Question

One fourth of the progeny of an a/+ C. elegans hermaphrodite have the A phenotype (the rest are wild type). The same proportion of living progeny are produced from an a/+; b/+ hermaphrodite. In addition, the latter hermaphrodite produces several dead eggs (i.e., animals that died as embryos); numerically there are a few more dead eggs than A phenotype animals.

a. Describe the B phenotype (the phenotype produced by the b mutation) and say whether the mutation is recessive or dominant.

b. Explain why the ratio of A:WT animals would be the same for the progeny of a/+ and a/+; b/+. A Punnett Square will be useful.

c. Why are there slightly more dead eggs than animals with the A phenotype? How many more are there?

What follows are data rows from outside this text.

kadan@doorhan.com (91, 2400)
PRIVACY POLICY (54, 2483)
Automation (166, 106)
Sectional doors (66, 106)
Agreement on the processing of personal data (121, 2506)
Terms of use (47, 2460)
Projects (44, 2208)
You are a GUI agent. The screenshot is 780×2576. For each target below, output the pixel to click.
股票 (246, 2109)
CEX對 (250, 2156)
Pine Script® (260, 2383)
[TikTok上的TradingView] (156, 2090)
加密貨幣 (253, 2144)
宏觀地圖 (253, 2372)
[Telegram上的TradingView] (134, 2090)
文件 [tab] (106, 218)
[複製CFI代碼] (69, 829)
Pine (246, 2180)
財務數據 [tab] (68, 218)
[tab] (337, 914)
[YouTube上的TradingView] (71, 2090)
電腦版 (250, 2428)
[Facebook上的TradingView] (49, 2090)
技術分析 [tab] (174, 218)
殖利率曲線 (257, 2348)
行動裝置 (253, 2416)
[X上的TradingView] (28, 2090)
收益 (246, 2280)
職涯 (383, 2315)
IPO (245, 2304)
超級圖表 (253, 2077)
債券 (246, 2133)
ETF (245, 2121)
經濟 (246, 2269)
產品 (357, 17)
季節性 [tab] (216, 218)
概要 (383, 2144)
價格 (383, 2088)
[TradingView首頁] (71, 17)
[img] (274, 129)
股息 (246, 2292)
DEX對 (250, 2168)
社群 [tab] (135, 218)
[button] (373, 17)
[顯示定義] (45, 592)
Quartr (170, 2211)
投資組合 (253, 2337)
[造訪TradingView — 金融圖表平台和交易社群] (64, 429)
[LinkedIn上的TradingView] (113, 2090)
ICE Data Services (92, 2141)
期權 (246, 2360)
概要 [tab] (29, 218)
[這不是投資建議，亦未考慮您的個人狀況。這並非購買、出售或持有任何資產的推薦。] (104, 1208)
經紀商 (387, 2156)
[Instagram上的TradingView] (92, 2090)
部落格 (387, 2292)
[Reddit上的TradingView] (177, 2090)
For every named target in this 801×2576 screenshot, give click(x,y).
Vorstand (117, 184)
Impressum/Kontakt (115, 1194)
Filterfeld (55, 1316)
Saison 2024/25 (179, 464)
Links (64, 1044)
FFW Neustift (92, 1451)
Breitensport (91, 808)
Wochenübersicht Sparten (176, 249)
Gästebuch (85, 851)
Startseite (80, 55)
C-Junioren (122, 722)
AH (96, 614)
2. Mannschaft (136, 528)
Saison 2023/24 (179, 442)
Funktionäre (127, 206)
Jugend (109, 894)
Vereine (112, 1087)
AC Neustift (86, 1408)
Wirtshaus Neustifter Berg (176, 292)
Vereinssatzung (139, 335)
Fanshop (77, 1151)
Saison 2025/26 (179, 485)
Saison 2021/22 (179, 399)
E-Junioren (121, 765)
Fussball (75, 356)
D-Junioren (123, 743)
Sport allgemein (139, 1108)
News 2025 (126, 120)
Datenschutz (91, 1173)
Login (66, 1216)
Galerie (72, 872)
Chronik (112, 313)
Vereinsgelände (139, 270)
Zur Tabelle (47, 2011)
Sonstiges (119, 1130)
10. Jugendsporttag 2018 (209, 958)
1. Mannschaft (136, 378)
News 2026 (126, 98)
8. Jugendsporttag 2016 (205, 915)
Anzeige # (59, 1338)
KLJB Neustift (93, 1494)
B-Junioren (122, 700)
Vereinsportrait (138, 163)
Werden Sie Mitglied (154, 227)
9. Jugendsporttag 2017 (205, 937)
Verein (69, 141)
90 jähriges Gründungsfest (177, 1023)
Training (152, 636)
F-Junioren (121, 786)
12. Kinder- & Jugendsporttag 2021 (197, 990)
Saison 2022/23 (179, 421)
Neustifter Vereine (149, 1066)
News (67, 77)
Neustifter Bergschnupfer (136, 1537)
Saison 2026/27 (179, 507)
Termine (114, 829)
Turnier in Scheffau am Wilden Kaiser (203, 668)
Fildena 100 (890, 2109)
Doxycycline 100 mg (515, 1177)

Can you please show the punnet square work and how you got the answer in detail thank you

Answer 1

ANSWER- The progeny of an a/+ C. elegans hermaphrodite are 1 +/+ : 2 a/+ : 1 a/a. 3/4th of the progeny are WT, 1/4th of the progeny have the A phenotype. Therefore, “a” must be a recessive allele.

A.From an a/+; b/+ C. elegans hermaphrodite, you obtain progeny where 1/4th of the live progeny have the A phenotype, but there are also a number of dead eggs. The dead eggs must arise from the presence of two “b” alleles, as demonstrated in the Punnett square on the uploaded photo-

		sperm	sperm	sperm	sperm
		+;+	a;+	+;b	a;b
eggs	+;+	+/+; +/+ WT	a/+;+/+ WT	+/+;b/+ WT	a/+;b/+ WT
eggs	a;+	a/+;+/+ wt	a/a;+/+ A	a/+;+/+ WT	a/a;b/+ A
eggs	+;b	+/+; b/+ WT	a/+;b/+ WT	+/+; b/b Dead	a/+;b/b Dead
eggs	a;b	a;+;b/+ WT	a/a; b/+ A	a/+;b/b Dead	a/a;b/b Dead

B.The progeny of an a/+ C. elegans hermaphrodite are 1 +/+ : 2 a/+ : 1 a/a. 3/4th of the progeny are WT, 1/4th of the progeny have the A phenotype.
The progeny of an a/+; b/+ C. elegans hermaphrodite are 9 WT: 3A: 4 dead
Of the 16 progeny from the Punnett square, only 12 will survive (9 WT, 3 A). Therefore, 3/12, or 1/4th of the surviving progeny have the A phenotype.

C.Though a and b are both recessive alleles, there are more dead eggs than A mutants because one of the A animals (a/a;b/b) dies due to the presence of two “b” alleles. Therefore, there will be 1/3 more dead eggs than A progeny.